Sertifikat ISPO itu setelah crude palm oil (CPO)-nya diambil, pohonnya harus dipelihara sesuai peraturan dan prinsip-prinsip dalam ISPO. Peran pemerintah, dalam hal ini, Direktorat Jenderal Perkebunan (Ditjetbun) menjaga dan mengawal bagaimana tata kelola perkebunan kelapa sawit bisa dilakukan.

“Oleh karena itu, kalau Komisi ISPO menjadi lembaga independen (tak memihak) di luar Ditjebun, Kementerian Pertanian, tidak tepat. Apalagi nantinya lembaga sertifikasi dikasih mandat penuh mengeluarkan sertifikat tanpa melalui sidang Komisi ISPO. Prinsip dan kriteria ISPO semuanya ada dalam UU. Bahkan, cara kerja dan metode lembaga independen juga harus mengacu pada UU,” urai Pak Gamal.
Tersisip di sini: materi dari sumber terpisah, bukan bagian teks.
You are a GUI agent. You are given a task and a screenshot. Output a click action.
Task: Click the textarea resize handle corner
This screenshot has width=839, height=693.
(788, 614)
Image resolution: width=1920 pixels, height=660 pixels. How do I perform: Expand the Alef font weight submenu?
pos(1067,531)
Hal yang sama juga disampaikan  Aziz Hidayat selaku Ketua Sekretariat ISPO. Bahwa tujuan ISPO itu telah melingkupi seluruh hal yang diinginkan oleh dunia internasional, yaitu, mendorong usaha perkebunan untuk mematuhi semua peratuaran pemerintah, meningkatkan kesadaran pengusaha kelapa sawit untuk memperbaiki lingkungan dan melaksanakan perkebunan kelapa sawit berkelanjutan untuk meningkatkan daya saing.

“Sekarang yang perlu dilakukan upaya meningkatkan keberterimaan ISPO di dunia internasional karena apa yang mereka mau sama dengan tujuan kita,” jelas Azis.
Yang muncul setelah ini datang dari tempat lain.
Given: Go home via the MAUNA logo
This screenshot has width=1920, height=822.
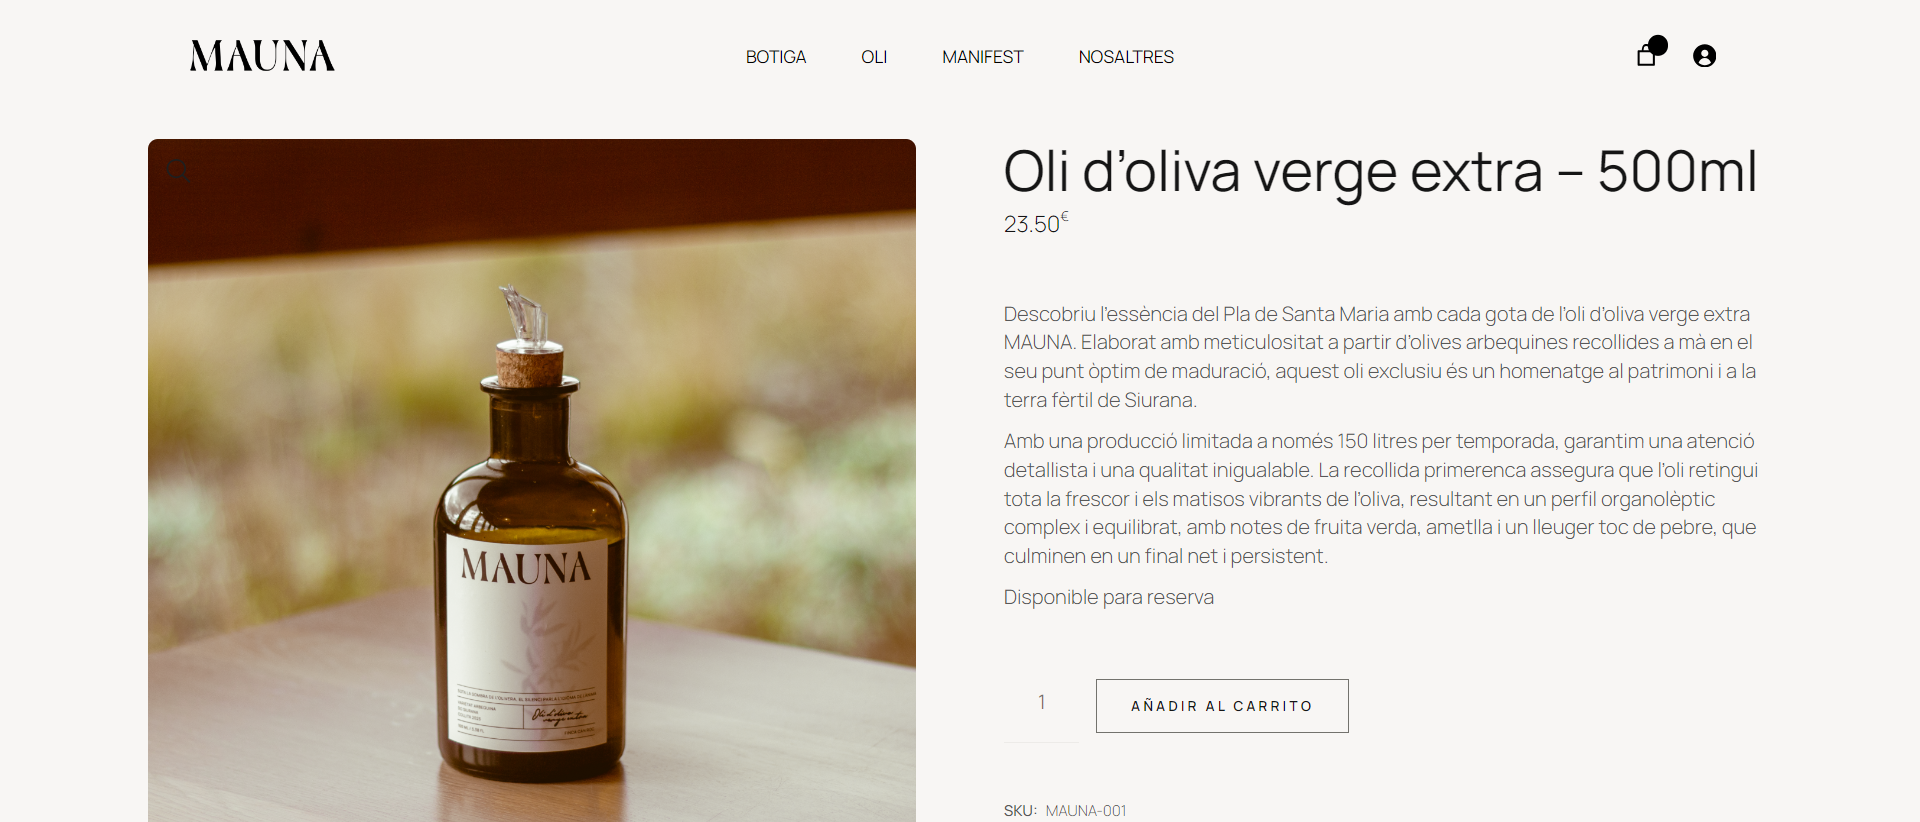Looking at the screenshot, I should click(x=262, y=56).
Dengan adanya keberterimaan ISPO di dunia,  mau tidak mau Uni Eropa yang ingin menjegal  produk sawit Indonesia, melek mata. Sawit Indonesia telah memiliki standar ISPO yang tidak main-main dan dapat dipertanggungjwabkan. Uni Eropa seringkali menghembuskan angin-angin kontradiktif terhadap sawit Indonesia di dunia internasional. Ini yang mesti dihalau.
 
Pusat Penelitian Kelapa Sawit [Foto: Dok Pri]
Dikatakan mereka,  sawit merusak lingkungan dan adanya pelanggaran HAM, karena mempekerjakan anak di bawah umur di perkebunan. Isu-isu tak beralasan ini yang membuat sawit Indonesai dalam keadaan terancam. Jadi, pemerintah sudah saatnya bertindak tegas demi kepentingan negara dan bangsa dan meningkatkan daya saing sawit Indonesia di mata dunia.